## SHORT PROBLEM 1:
Write out the stretch of the text on American innovation from "So what is the" through "into economic leadership.".
## SHORT PROBLEM 2:
Using the text on American innovation, explain in one to three sentences why it calls a focus only on innovation and leadership in basic research far too narrow.

━━━━━ EXTRACT ━━━━━

So what is the disconnect? Is America’s innovation advantage simply too large to overcome? Are numbers of patents and engineers no longer relevant metrics in a digital world? Perhaps. However, we think that looking solely at innovation and leadership in basic research is far too narrow. The key question is whether the United States has been losing its ability to translate innovation into economic leadership.

Innovation may create profits and headlines, but it is only part of the economic engine. Intel’s Andy Grove writes that the United States has “misplaced faith in the power of start-ups.” German research labs may have created the MP3, but it was the scale-up capabilities of American technology firms that took this innovation and unlocked its value, from Apple’s iPod to file sharing to digital-media vendors like the iTunes store, and beyond. This ability to take basic innovation, deliver it at scale, and refine it with second- and third-order innovations plays a critical role in driving growth and jobs. To do all this, a country must be at the center of cutting-edge technologies, market demand, talent, and entrepreneurial spirit.

We see warning signs regarding each of these elements. The problems go well beyond jobs or patents—to the heart of US economic leadership. We do not have all the answers, but we are convinced that a course correction is necessary. Incremental steps by the public sector, through one-off tax credits and piecemeal government programs, won’t be sufficient. Neither will the short-term, quarter-to-quarter mentality in America’s corporate boardrooms. A national commitment and strategy are required.

━━━━━ AVAILABLE DATA ━━━━━

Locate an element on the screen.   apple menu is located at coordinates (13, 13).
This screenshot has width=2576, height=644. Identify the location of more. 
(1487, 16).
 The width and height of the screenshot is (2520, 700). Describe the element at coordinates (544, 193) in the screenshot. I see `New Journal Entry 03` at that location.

━━━━━

## EXERCISE ANSWER 1:
So what is the disconnect? Is America’s innovation advantage simply too large to overcome? Are numbers of patents and engineers no longer relevant metrics in a digital world? Perhaps. However, we think that looking solely at innovation and leadership in basic research is far too narrow. The key question is whether the United States has been losing its ability to translate innovation into economic leadership.

## EXERCISE ANSWER 2:
Innovation is only part of the economic engine. The key question is whether the United States can translate innovation into economic leadership. Taking basic innovation, delivering it at scale, and refining it with second- and third-order innovations plays a critical role in driving growth and jobs.